The following is a brief editorial written for May 2004 issue Sojourners magazine upon the fiftieth anniversary of the Supreme Court decision in Brown vs Topeka Board of Education.

On May 17, 1954, the US Supreme Court ruled in Brown vs Board of Education that “Where a State has undertaken to provide an opportunity for an education in its public schools, such an opportunity is a right which must be made available to all on equal terms.”  Fifty years later that decision has yet to be implemented.  Laws enforcing segregation are now unconstitutional, but the structural violence of our society has left not only our schools but also many other areas of American civic life almost as segregated and in most cases more imperiled than they were fifty years ago.

In 1950, the segregation of inner-city African-American ghettos may have been modestly more severe than today, but those ghettos were vertically integrated, well functioning communities that mirrored the larger society.  Poor, working-class, and affluent African Americans all lived in relatively close proximity.  Most people worked, education was highly valued, levels of violence were low, the social organization of the neighborhoods was intact, and levels of single parenthood were low.  Over the next twenty years, however, structural forces in our society—Urban Renewal, the federal Interstate Highway Program, federally subsidized housing projects, the exodus of manufacturing jobs from the cities, and, paradoxically, integration itself—would devastate those African American neighborhoods, creating wastelands jobs were scarce, social organization had been disrupted, and everyone living there was poor.

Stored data

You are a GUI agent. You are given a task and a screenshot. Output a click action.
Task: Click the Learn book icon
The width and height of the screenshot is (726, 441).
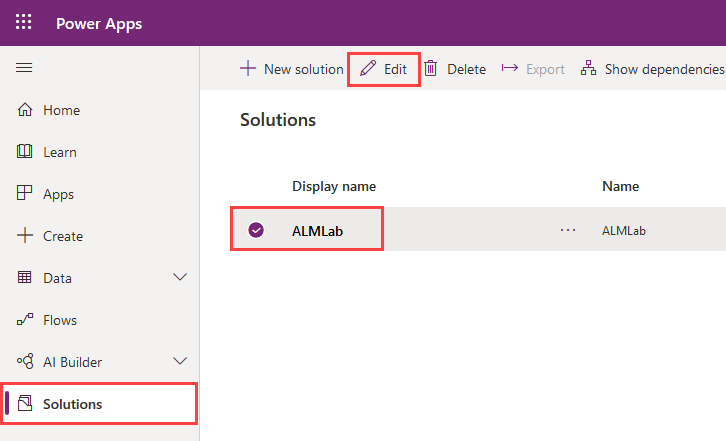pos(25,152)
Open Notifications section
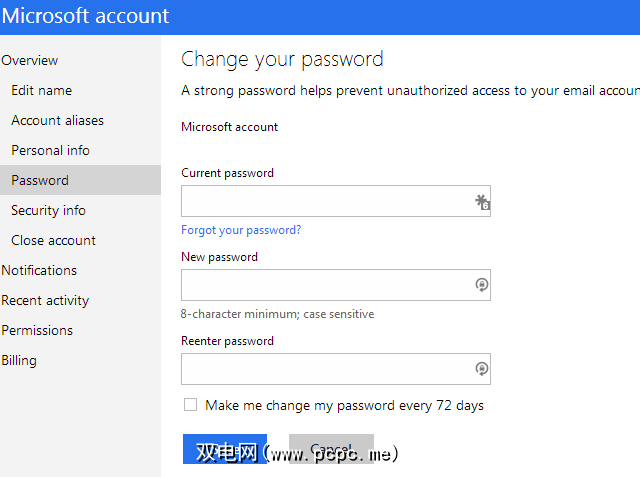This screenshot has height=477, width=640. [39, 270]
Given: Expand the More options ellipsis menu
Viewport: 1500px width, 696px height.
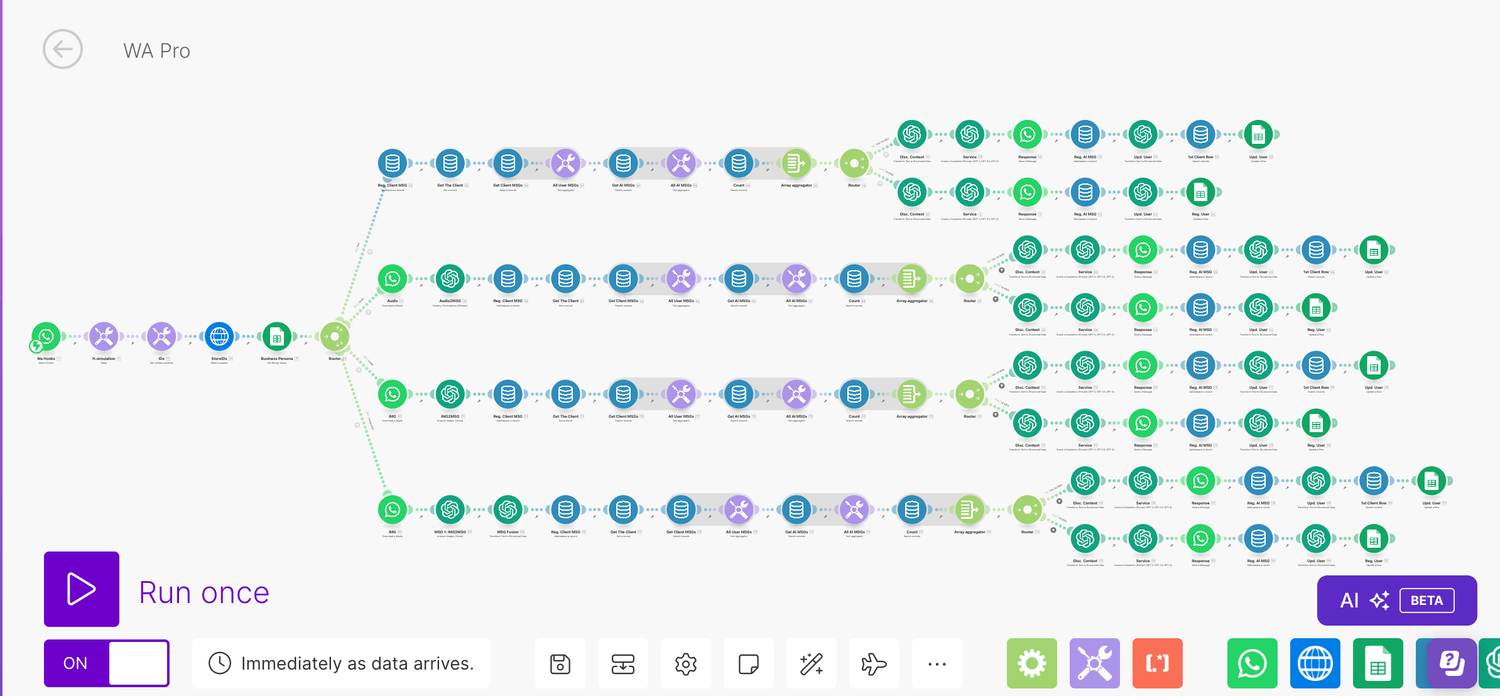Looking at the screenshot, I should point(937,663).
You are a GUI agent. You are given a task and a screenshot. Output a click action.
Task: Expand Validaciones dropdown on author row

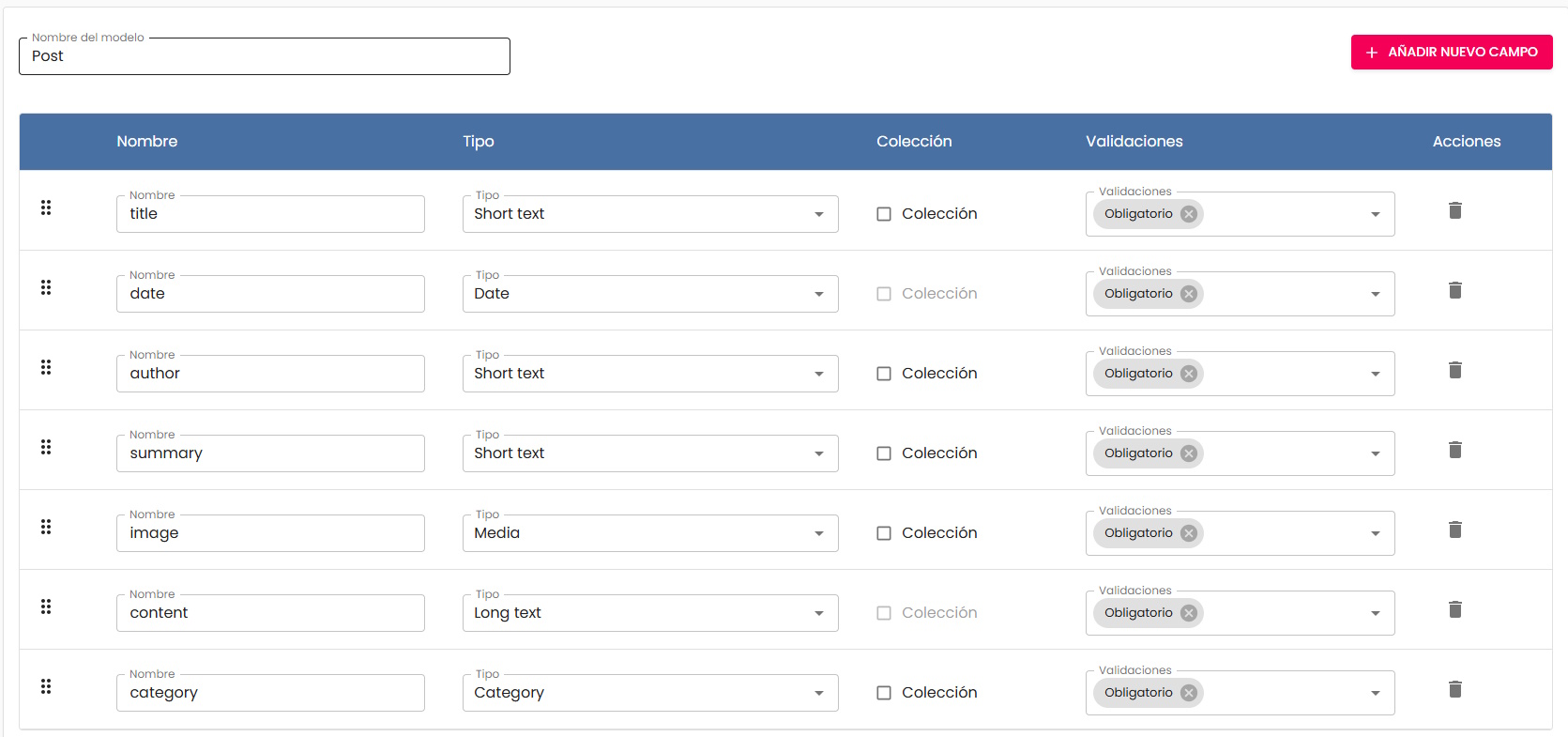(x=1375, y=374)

* **TASK REQUIREMENTS**:
According to the editorial on the Brown decision, on what date did the US Supreme Court issue its ruling in Brown vs Board of Education?

* **PROBLEM SOLUTION**:
May 17, 1954